The source code sits in the samlang repository. The repository follows a monorepo setup, managed by Gradle multi-projects.

Most of the languages services are implemented in the Kotlin language, except a small TypeScript adapter layer to support JavaScript targets. It is compiled by Kotlin multiplatform compiler into JVM bytecode and JavaScript.

Program Logic Flow#

To produce a source set (defined by sconfig.json) into an optimized compiled native program, the samlang CLI performs following computation in order:

  1. samlang-cli collects all sources specified by sconfig.json and stores a mapping from ModuleReference to source code in String (Map<ModuleReference, String>).
  2. samlang-core/parser parses the sources code into AST's. Each source file is parsed into a Module. Then the in-memory representation becomes Map<ModuleReference, Module>. At this point, the field in each AST node is dummy.
  3. samlang-core/checker type checks the modules by a constraint-solving based type inference algorithm. After that, the in-memory representation is still Map<ModuleReference, Module>, but each node in the AST is guaranteed to have a correct type field.
  4. samlang-core/compiler gradually turns the source-level AST into assembly AST. It first lowers the AST into a high-level IR. The high level IR can be translated into other high-level languages without much effort.
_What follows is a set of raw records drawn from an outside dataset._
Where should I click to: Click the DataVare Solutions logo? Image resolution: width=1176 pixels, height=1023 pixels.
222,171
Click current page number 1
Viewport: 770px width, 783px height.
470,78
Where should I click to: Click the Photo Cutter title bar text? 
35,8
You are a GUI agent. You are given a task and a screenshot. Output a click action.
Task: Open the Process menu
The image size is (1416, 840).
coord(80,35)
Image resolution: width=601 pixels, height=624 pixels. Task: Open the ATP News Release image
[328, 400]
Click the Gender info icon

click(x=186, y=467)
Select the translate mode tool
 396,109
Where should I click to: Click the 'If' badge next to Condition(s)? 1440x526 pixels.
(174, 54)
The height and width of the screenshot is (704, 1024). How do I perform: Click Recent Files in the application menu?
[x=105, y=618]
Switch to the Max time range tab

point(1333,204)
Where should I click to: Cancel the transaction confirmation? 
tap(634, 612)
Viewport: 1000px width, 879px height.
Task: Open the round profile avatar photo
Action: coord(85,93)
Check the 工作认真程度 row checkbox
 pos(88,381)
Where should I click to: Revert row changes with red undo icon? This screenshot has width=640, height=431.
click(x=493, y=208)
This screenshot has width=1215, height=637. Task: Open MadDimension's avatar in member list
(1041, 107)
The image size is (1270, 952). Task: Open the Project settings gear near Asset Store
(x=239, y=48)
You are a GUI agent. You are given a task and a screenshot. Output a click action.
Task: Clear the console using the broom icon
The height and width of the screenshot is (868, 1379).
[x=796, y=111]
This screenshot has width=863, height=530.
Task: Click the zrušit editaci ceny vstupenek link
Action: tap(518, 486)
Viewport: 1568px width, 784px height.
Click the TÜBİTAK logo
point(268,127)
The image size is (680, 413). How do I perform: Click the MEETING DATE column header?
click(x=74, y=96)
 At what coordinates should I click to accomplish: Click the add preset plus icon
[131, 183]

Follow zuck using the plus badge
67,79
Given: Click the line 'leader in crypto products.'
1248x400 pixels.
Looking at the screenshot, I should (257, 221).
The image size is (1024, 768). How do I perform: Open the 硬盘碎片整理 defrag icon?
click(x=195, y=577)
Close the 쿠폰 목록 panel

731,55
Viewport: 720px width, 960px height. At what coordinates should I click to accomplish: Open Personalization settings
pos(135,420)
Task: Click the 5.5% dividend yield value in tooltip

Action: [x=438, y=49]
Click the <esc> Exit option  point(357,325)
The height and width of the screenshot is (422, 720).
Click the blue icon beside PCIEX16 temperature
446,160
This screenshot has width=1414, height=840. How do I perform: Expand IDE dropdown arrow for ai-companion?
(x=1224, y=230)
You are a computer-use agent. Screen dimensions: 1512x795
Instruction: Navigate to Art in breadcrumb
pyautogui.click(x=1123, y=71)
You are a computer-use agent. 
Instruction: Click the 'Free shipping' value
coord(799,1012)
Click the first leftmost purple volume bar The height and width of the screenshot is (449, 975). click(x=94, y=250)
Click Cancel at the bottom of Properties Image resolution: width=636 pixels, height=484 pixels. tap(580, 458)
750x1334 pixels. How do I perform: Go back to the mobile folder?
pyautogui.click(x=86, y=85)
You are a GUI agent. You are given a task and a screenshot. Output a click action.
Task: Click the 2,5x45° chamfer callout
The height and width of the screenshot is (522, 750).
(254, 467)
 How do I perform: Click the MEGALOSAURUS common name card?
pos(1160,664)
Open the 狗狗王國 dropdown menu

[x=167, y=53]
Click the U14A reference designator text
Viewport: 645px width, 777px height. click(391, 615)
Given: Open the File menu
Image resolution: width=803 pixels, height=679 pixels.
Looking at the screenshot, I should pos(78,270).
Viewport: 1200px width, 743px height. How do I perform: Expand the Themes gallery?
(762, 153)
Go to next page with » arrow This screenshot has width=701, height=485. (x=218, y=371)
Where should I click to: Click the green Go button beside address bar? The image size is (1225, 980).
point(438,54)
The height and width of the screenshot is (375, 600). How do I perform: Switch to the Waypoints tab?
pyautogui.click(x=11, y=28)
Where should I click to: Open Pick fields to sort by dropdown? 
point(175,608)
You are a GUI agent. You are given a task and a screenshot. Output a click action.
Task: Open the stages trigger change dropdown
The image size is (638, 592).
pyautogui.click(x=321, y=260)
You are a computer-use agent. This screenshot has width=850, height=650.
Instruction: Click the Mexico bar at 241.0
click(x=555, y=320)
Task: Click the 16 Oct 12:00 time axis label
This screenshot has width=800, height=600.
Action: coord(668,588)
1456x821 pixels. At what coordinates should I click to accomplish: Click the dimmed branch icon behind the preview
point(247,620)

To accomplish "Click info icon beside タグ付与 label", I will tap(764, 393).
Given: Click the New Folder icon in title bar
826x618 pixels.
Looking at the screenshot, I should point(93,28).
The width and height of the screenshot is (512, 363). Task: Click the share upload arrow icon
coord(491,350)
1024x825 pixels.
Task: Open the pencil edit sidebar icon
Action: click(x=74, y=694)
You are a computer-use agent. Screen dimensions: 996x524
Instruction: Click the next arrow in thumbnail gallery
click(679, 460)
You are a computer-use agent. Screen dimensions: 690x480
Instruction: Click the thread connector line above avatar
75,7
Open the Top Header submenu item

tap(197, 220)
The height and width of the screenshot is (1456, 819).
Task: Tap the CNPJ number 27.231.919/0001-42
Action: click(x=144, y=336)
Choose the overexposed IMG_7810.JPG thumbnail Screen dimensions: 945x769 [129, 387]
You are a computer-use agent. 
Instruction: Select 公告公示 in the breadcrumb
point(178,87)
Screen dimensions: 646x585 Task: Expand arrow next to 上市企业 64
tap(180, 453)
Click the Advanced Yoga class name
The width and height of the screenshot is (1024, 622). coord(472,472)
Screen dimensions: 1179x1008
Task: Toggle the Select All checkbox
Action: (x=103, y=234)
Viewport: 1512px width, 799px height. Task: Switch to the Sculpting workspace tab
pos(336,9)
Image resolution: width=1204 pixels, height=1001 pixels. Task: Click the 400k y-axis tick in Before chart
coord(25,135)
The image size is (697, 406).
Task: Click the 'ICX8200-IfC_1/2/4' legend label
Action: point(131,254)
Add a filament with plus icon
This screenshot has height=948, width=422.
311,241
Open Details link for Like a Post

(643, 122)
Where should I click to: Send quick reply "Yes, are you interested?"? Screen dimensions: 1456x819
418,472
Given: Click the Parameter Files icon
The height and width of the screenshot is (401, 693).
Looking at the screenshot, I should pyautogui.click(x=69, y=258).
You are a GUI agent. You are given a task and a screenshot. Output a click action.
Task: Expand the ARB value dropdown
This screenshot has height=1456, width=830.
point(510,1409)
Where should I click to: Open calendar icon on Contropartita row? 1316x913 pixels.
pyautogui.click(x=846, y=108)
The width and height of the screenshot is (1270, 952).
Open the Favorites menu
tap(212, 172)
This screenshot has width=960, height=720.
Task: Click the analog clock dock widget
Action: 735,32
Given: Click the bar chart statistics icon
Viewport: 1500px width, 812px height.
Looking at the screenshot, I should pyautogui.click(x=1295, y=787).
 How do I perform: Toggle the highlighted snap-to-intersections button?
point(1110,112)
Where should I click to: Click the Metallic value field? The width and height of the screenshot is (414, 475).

Then it lowers the AST into mid-level IR that is similar to Appel's IR. Then samlang-core/compiler/asm-toplevel-generator performs instruction selection to translate IR into abstract assembly. In both stages, samlang-analysis will perform some dataflow analysis, which will be consumed by samlang-core/optimization to perform various optimizations. Register allocation will be performed at the end.
  5. samlang-core/printer prints the assembly AST into assembly files.
  6. samlang-cli then shells out to runtime folder that links the assembly against the samlang runtime. Now you get a program that is directly runnable!